Ifixit Battery Repair

Can You Use Any Charger With Any Cell Phone, Notebook, Camera, or Tablet? 

Every mobile phone, notebook, and tablet appear to come with their own charger.  If you are like me, you have probably compiled quite a few chargers over the years.  So the question becomes: is it safe to use a charger with your phone, notebook, camera, or tablet that isn’t the original manufacturer’s charger which came with the device?

Types of Chargers

In this article, we will focus on three types of chargers: notebook chargers, micro USB chargers (these are used with telephones, tablet computers, and cameras), and Apple Lightning Connectors.  While some devices have chargers with a slightly different head or charging cable, these are the most frequent.

Laptop chargers are fairly specific to the device they include.  However, there may be some generic chargers that boast the capability to be interchanged between notebooks.  This always requires changing of the charger”head” and might not be the best charging amperage or voltage for your device.

Micro USBs are theoretically designed to be interchangeable, and are standard in most smartphones, Android apparatus, and tablets.  Micro USB chargers typically have the exact same voltage, but may draw various amps.  I will explain this further later and how to know if the charger is safe to use (based on its listed amps and voltage).

Apple Lightning Connectors are standard on all new Apple devices, including iPads and iPods. For older devices with a 30-pin charge port, a connector can be used to control the Lightning Connector.

In order for a charger to be used on another device, it’s essential that the plug  of the charger (the”head”) fit securely into the charging port of the unit.  Micro USBs are the same across the board as far as charging heads, while notebook chargers are often specific to both make and model.  However, the plug fitting securely is just one part of this equation.

Somewhere on the power brick of the charger you’ll find a tag with the charger’s voltage (V) and amperage (A).  For notebook chargers, this charging brick is often halfway down the charger and appears exactly like it sounds — a brick. For other types of chargers, like a smartphone charger, this information is usually located at the bottom of the charger, where it would meet the wall.  For the device you’re trying to control, the voltage and amperage required will be found on the battery that came with the device or on the company’s website.

Voltage is how much power the charger will draw into the apparatus, or how much is being”pushed” into the device by the charger.  A phone will usually pull up to around 5V, though a notebook can pull up to 25V.  A charger must equal the voltage required by the device. 

Amperage is how quickly power is”pulled” into the device, or how much electricity is used by the device.  The quantity of volts won’t ever change, but the amount of amps that the device pulls may change depending on how hard the device is working.  The number that you find on the battery that came with your device will be the max amount of amps which can be pulled by the device.  In order to swap chargers, the amp number on the charger must equal or exceed the amp number listed on the device’s battery. If a unit is paired with a charger that cannot support the amp requirement, it can burn out the power source and kill the device.

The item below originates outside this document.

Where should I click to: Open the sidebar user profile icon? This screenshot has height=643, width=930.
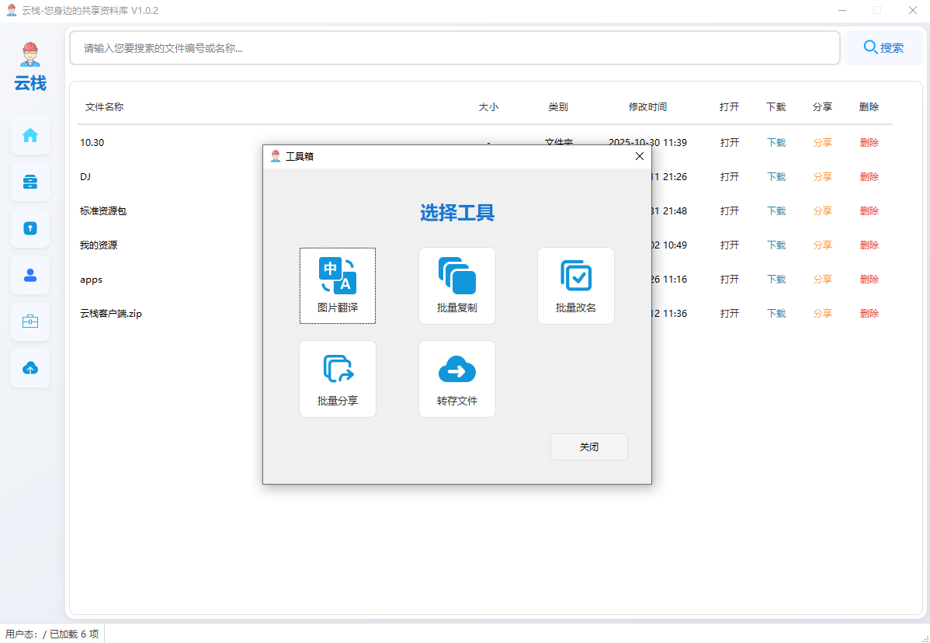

So for those who have a modern USB device (smart phone, tablet, or camera) you can plug into a high-amperage USB port and enjoy quicker charging (so long as the voltage is equal).  *Website Note: if you have an older device, it might not work with USB ports that employ the new Battery Charging Specification.

If The Micro USB  Charger’s Voltage Is Not 5v…

Some devices may have their voltage listed with a plus/minus on it like that: 5v +- 5%.  If this is the case, you can use a charger rated at 4.75 to 5.25v because that rating is telling you is that the apparatus can take 5v minus 5 percent of 5v = 4.75 volts  OR  5v plus 5 percent of 5v = 5.25 volts.  So this means anything between 4.75 t0 5.25v is safe to use (so long as the amperage of the charger is equivalent to or greater than the device’s listed amperage).

An interesting point to note is chargers supply a higher voltage than the batteries that they charge.  That’s pretty much how they operate.  There needs to be a voltage differential to generate the necessary current flow in the correct direction to charge the battery.  When you look at your vehicle, it has a 12V battery, but average alternators provide 13.8 to 14.4V charging voltage to the battery.

Stay Away From Cheap Knockoff Chargers

The problem with knockoffs, especially cheap knockoffs, is they frequently don’t support the energy requirements of the device, or aren’t built to keep a steady flow securely.  Overall, it’s best to stick with the charger made for the device you’re using.

Now You Understand How to Safely & Effectively Swap Chargers

I hope this article was able to help you.  Now you know how to safely and effectively use a charger that did not include your smart phone, laptop, camera, tablet, or other device.  Make certain to follow what we said and you should be ready to go!